Still others heaped scorn on the decision because they equate playing cards with gambling and see the IPO as a back-door invitation to the spread of something currently banned as a vice in China.
Of course, playing cards are used in all sorts of games, poker included. And small antes aren't all that uncommon in friendly local neighborhood games. The police seem to take a dim view of gambling only when it involves large sums of money or the involvement of dubious organizations.
All that said, one wonders just how many decks of cards are needed in China.
Last year, Yaoji made 700 million decks. Ningbo Three A Group Co turned out 500 million decks. Zhejiang Wanshengda Industry Co produced 350 million, Zhejiang Bingwang Playing Cards Co and Zhejiang Wuyi Fishing Industry Co each manufactured 300 million, and Jiangsu Santu Economic & Trade Development Group Co, 200 million.
Add them up! In one year alone, 2.35 billion decks of cards were made. Playing cards don't wear out that fast! Yaoji last year had 120 million cards unsold stored in inventory.

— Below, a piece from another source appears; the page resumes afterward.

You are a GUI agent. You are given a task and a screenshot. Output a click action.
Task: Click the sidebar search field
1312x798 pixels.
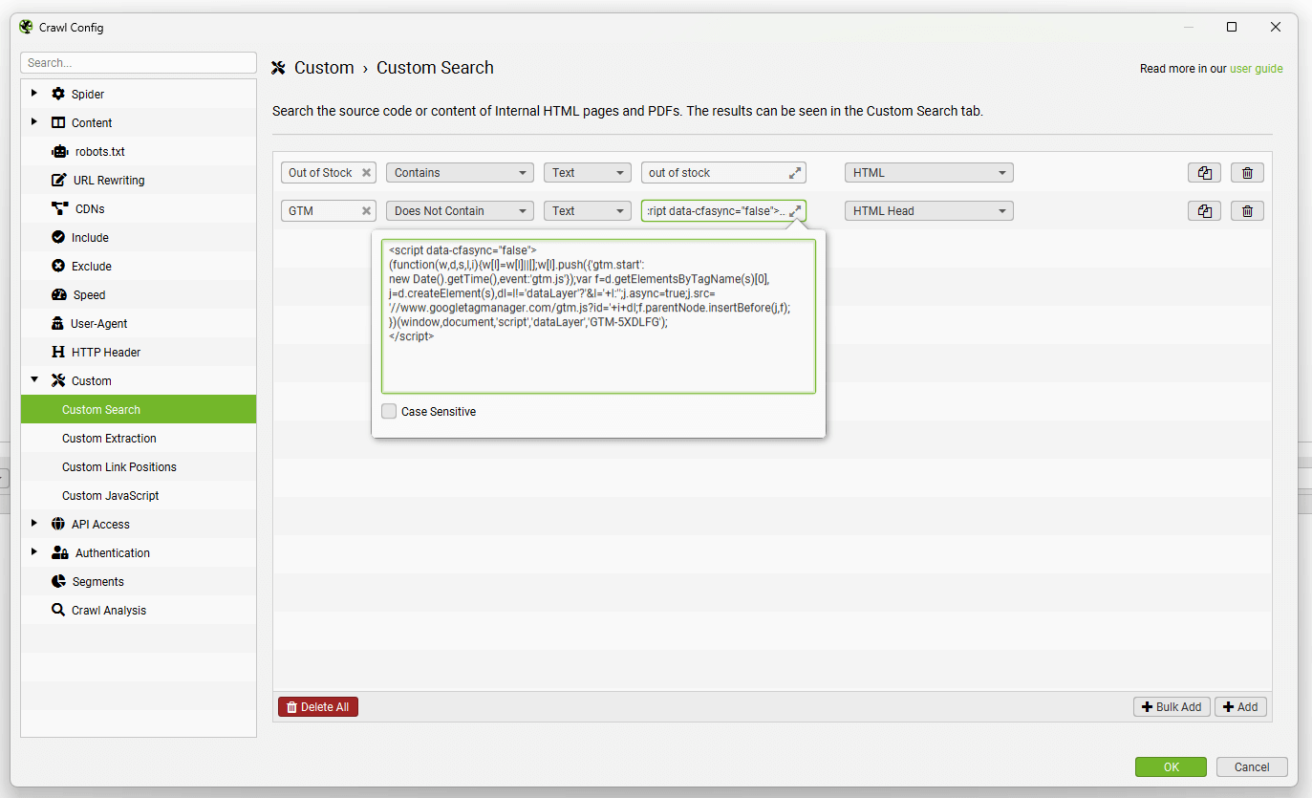[x=138, y=62]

Lou Qin, general manager of Zhejiang Bingwang, told China Business News that the playing card market is saturated and there isn't much potential in the export market.
As online entertainment replaces pastimes like card games, especially among the younger generation, you have to wonder who is going to buy all these decks of cards or why Yaoji needs a new and bigger manufacturing facility.

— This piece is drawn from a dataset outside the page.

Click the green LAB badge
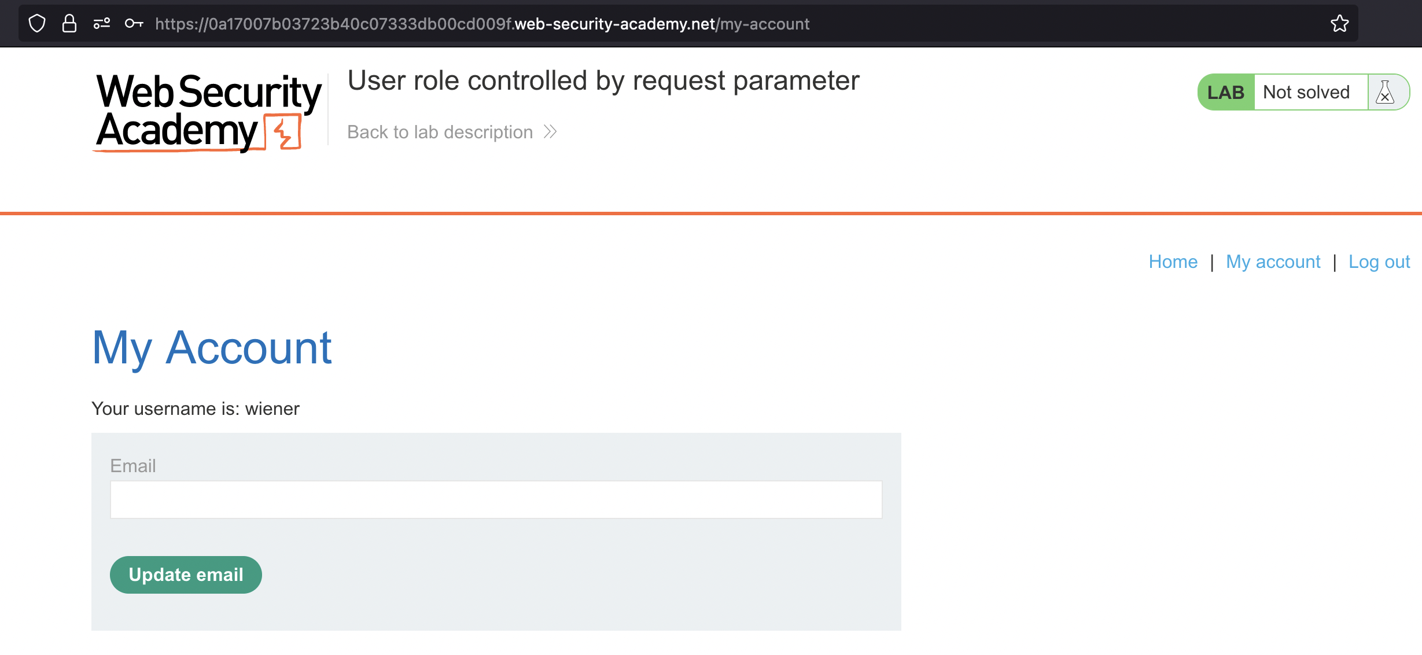The width and height of the screenshot is (1422, 655). 1226,92
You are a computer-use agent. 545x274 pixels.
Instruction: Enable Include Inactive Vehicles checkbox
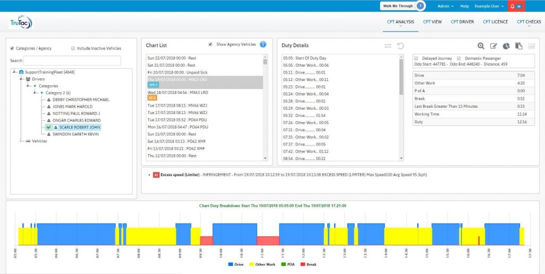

An Internet user whose online name is Zhongzhengying called the approval of Yaoji Poker's IPO "ridiculous," noting that government policy is to foster the development of industries that use advanced technology, seek environmentally friendly solutions or provide needed jobs in sectors that will help China's economy mature.
Other Internet users said they suspect that a listed company like Yaoji will spur underground gambling. Some asked sarcastically: "Will a mah-jong maker be next?"

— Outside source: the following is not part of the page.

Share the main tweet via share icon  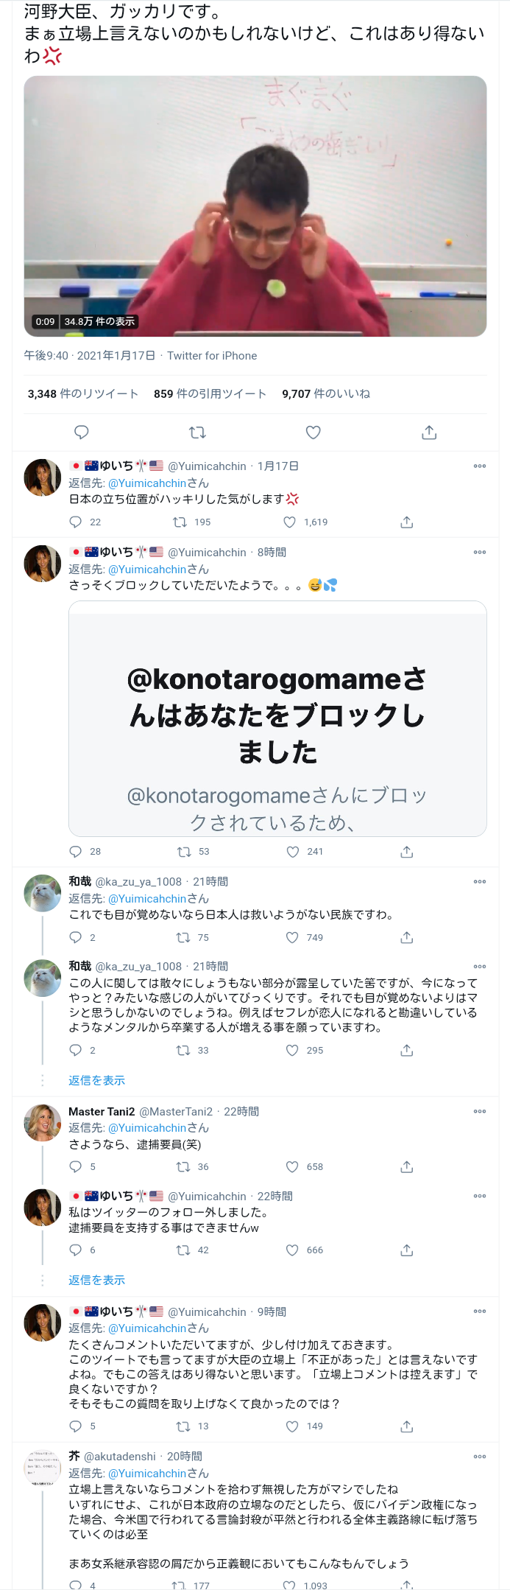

In a survey on Sina.com, 88 percent of 16,958 respondents said they oppose Yaoji's IPO.
The CSRC, a seven-member panel, didn't see it that way. The problem is that many investors are scratching their heads trying to figure out how the CSRC saw it.
Media reports subsequently revealed that Yao Wenchen, founder of Yaoji Poker, doesn't seem very interested in poker or any card games, for that matter. His full house is real estate.
Yao has two real estate companies in Nantong and Qidong, two small cities in Jiangsu Province, both within an hour's drive of Shanghai.
From 2005 to 2007, Yao's real estate companies bought three sites totaling nearly 760,000 square meters in Qidong for 40 million yuan, or 55 yuan a square meter.
In 2009, the land was valued at 750.16 yuan per square meter, according to Jiangsu's provincial land transaction website.
Yaoji, according to the reports, is planning to spend US$120 million to build a theme park as part of a recreational site that already includes a poker-card theme park, an industrial park, at least 52 villas and a hotel. The whole town will be built at an estimated cost of 4 billion yuan.
Funny how so many of those details were nowhere to be found in Yaoji's prospectus.
"If Yaoji had said it wanted to pour the money into real estate, it would unlikely have gotten the go-ahead on its IPO because the government is trying to crack down on property development," an unidentified industry insider told China Business News.
Using the IPO funds to develop real estate would breach securities laws, the paper added.
The People's Daily, the Communist Party organ and most widely circulated newspaper in China, weighed in on the debate in a rare report. It said many firms like Yaoji Poker are interested only in raising as much money as fast as they can, no matter how they do it.
The stock market has been distorted into a pattern where firms value fund-raising more than long-term investment, which is one reason why the mainland markets are unhealthy places for small investors, the paper pointed out.
The Shanghai Composite Index, which tracks the bigger of the mainland stock exchanges, stood at around 2,100 points 10 years ago. Now, it's hovering around the 3,000 mark despite a decade of double-digit economic growth.
In other emerging markets, like Russia, Brazil and India, market indexes have at least tripled in the past decade.
"It took the United States 100 years to expand its stock market to 800 listed shares. It took Hong Kong 33 years," Zhang Wenzhong, a private mutual fund manager, told the People's Daily. "But here in the mainland, we are running at an unbelievable speed."
China's stock markets set the record for global IPOs last year, with 349 newly listed companies raking in 480 billion yuan from share sales.
But returns for investors aren't going up, up, up. The average price gain for new listings last year shrank to 56 percent from 110 percent in 2009.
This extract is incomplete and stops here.